• WORK INSTRUCTIONS: Copy the rows below verbatim, from the line containing "Image resolution: width=650" through the final row, and output only those lines.

>> START

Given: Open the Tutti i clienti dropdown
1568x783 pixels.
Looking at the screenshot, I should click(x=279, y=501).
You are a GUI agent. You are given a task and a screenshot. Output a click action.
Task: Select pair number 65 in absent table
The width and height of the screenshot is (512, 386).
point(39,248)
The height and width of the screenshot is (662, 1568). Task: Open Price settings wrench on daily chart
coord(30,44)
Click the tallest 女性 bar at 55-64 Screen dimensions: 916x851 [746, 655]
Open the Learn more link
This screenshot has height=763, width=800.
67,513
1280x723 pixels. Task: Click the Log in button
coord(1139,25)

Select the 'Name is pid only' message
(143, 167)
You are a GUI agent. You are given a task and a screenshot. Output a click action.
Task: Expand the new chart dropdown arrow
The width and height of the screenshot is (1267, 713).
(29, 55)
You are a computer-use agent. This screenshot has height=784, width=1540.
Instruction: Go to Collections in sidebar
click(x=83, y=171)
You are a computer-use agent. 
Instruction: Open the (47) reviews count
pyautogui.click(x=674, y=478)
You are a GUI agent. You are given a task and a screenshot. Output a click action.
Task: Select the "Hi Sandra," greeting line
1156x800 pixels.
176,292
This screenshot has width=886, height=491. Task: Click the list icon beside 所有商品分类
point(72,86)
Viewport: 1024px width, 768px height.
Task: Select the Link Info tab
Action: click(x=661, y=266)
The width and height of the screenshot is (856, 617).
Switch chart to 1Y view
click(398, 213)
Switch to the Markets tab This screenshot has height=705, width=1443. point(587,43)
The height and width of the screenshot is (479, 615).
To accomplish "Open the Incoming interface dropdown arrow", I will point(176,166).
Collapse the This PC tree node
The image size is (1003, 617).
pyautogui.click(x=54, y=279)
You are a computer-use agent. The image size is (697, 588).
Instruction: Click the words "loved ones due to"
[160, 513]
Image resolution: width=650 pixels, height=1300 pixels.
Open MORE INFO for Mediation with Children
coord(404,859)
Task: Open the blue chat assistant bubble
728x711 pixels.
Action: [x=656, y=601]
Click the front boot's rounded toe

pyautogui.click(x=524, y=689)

>> END

• WORKED ANSWER:
Image resolution: width=650 pixels, height=1300 pixels.
Open MORE INFO for Mediation with Children
coord(404,859)
Task: Open the blue chat assistant bubble
728x711 pixels.
Action: [x=656, y=601]
Click the front boot's rounded toe

pyautogui.click(x=524, y=689)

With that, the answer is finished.